* **Document section**

»»

During the 12 months ending in June 2021, consumer prices shot up 5.4%, the highest inflation rate since 2008.1 The annual increase in the Consumer Price Index for All Urban Consumers (CPI-U) — often called headline inflation — was due in part to the “base effect.” This statistical term means the 12-month comparison was based on an unusual low point for prices in the second quarter of 2020, when consumer demand and inflation dropped after the onset of the pandemic.
However, some obvious inflationary pressures entered the picture in the first half of 2021. As vaccination rates climbed, pent-up consumer demand for goods and services was unleashed, fueled by stimulus payments and healthy savings accounts built by those with little opportunity to spend their earnings. Many businesses that shut down or cut back when the economy was closed could not ramp up quickly enough to meet surging demand. Supply-chain bottlenecks, along with higher costs for raw materials, fuel, and labor, resulted in some troubling price spikes.2
CPI-U measures the price of a fixed market basket of goods and services. As such, it is a good measure of the prices consumers pay if they buy the same items over time, but it does not reflect changes in consumer behavior and can be unduly influenced by extreme increases in one or more categories. In June 2021, for example, used-car prices increased 10.5% from the previous month and 45.2% year-over-year, accounting for more than one-third of the increase in CPI. Core CPI, which strips out volatile food and energy prices, rose 4.5% year-over-year.3
In setting economic policy, the Federal Reserve prefers a different inflation measure called the Personal Consumption Expenditures (PCE) Price Index, which is even broader than the CPI and adjusts for changes in consumer behavior — i.e., when consumers shift to purchase a different item because the preferred item is too expensive. More specifically, the Fed looks at core PCE, which rose 3.5% through the 12 months ending in June 2021.4
The perspective held by many economic policymakers, including Federal Reserve Chair Jerome Powell and Treasury Secretary Janet Yellen, was that the spring rise in inflation was due primarily to base effects and temporary supply-and-demand mismatches, so the impact would be mostly “transitory.”5 Regardless, some prices won’t fall back to their former levels once they have risen, and even short-lived bursts of inflation can be painful for consumers.

««

* **Source material**
»»

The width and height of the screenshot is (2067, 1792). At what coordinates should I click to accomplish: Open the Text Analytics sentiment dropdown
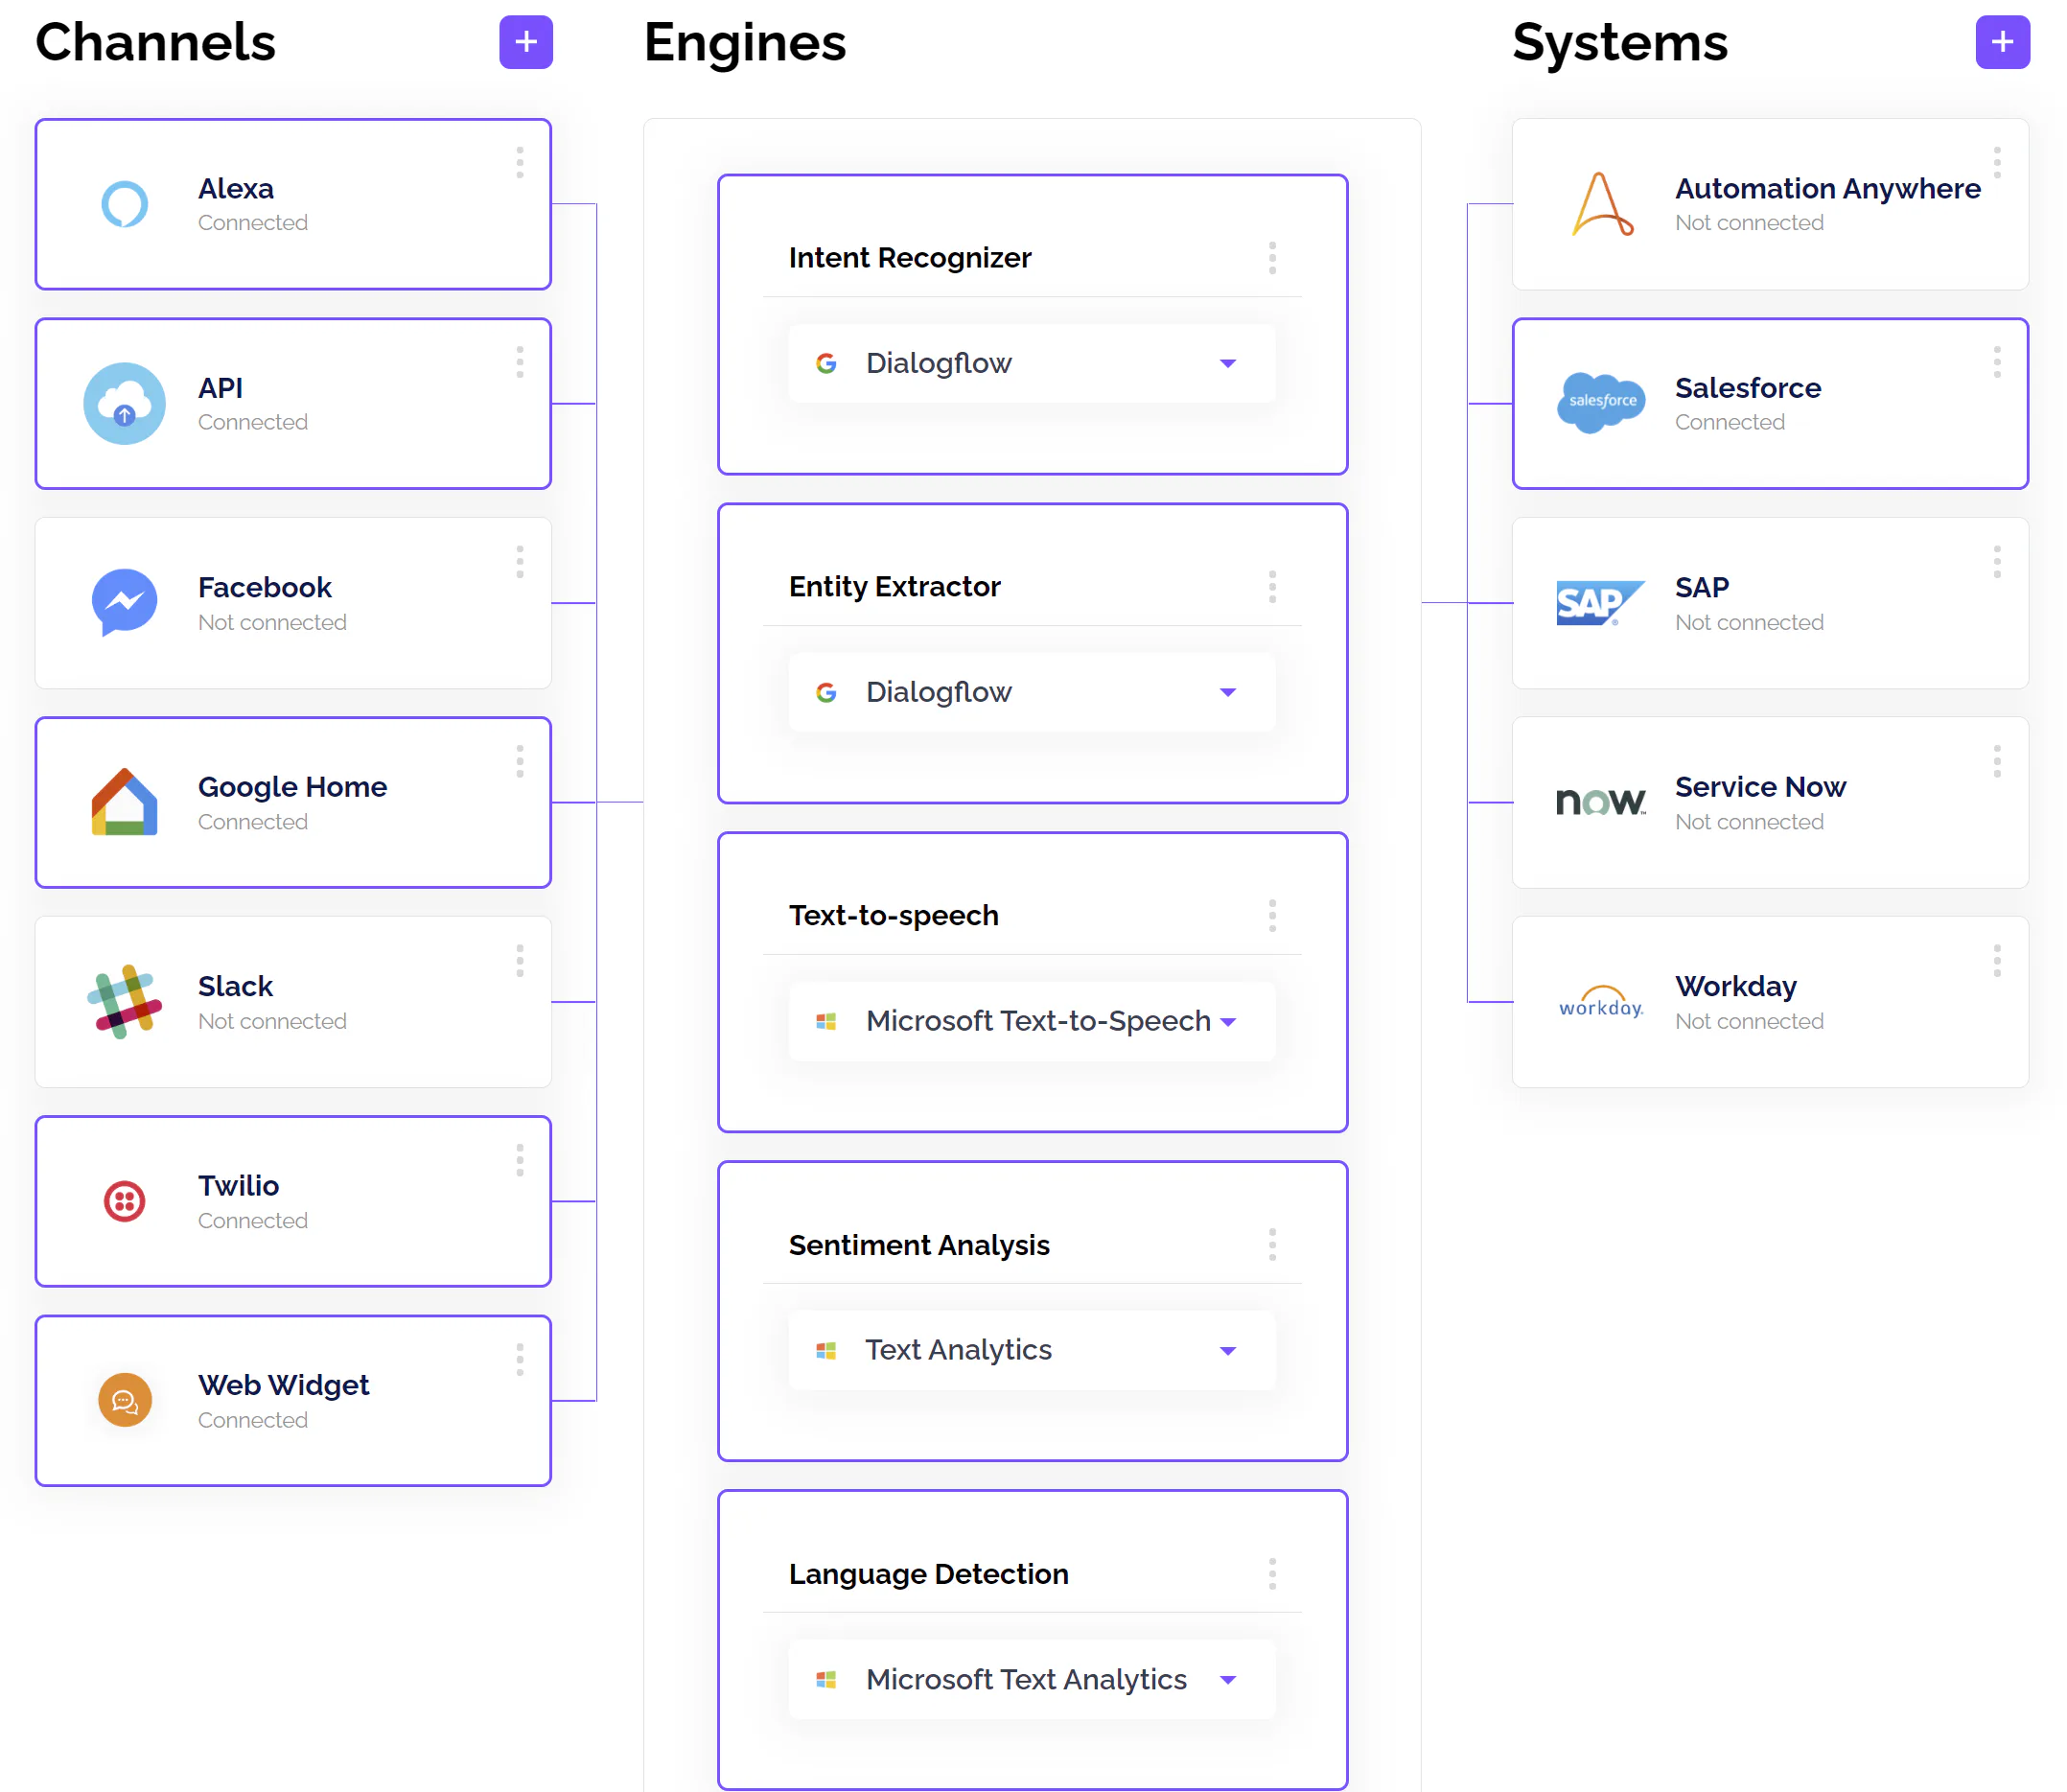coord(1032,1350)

««
»»

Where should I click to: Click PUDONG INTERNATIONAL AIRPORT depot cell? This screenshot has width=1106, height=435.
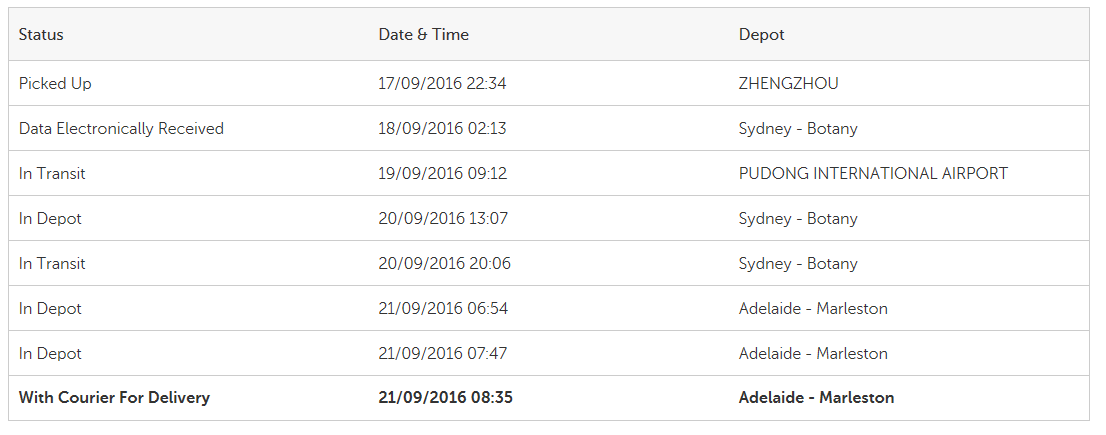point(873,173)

««
»»

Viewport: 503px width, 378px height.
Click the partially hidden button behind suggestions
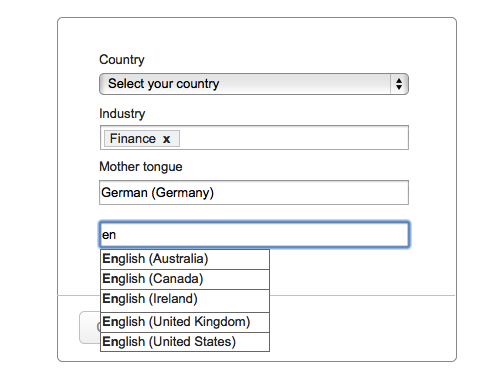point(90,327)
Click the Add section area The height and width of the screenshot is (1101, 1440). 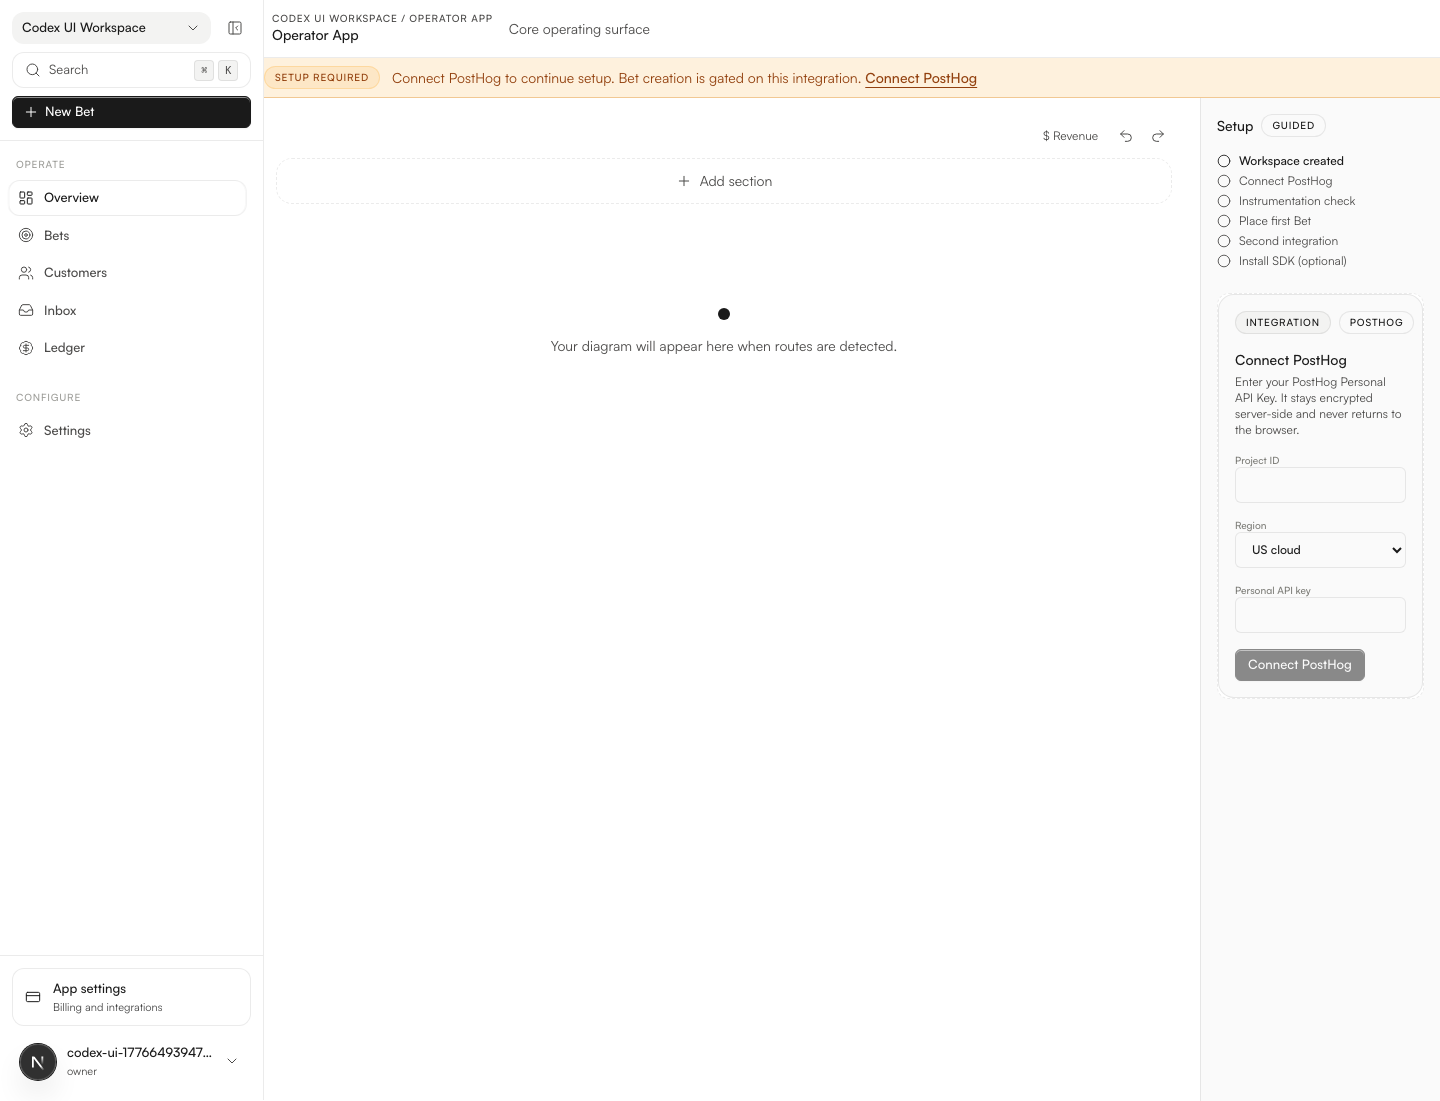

««

* **What is needed**
How would you render this sentence from the inflation article at the top of the page in Spanish: "CPI-U measures the price of a fixed market basket of goods and services."

* **Your response**
El CPI-U mide el precio de una canasta de mercado fija de bienes y servicios.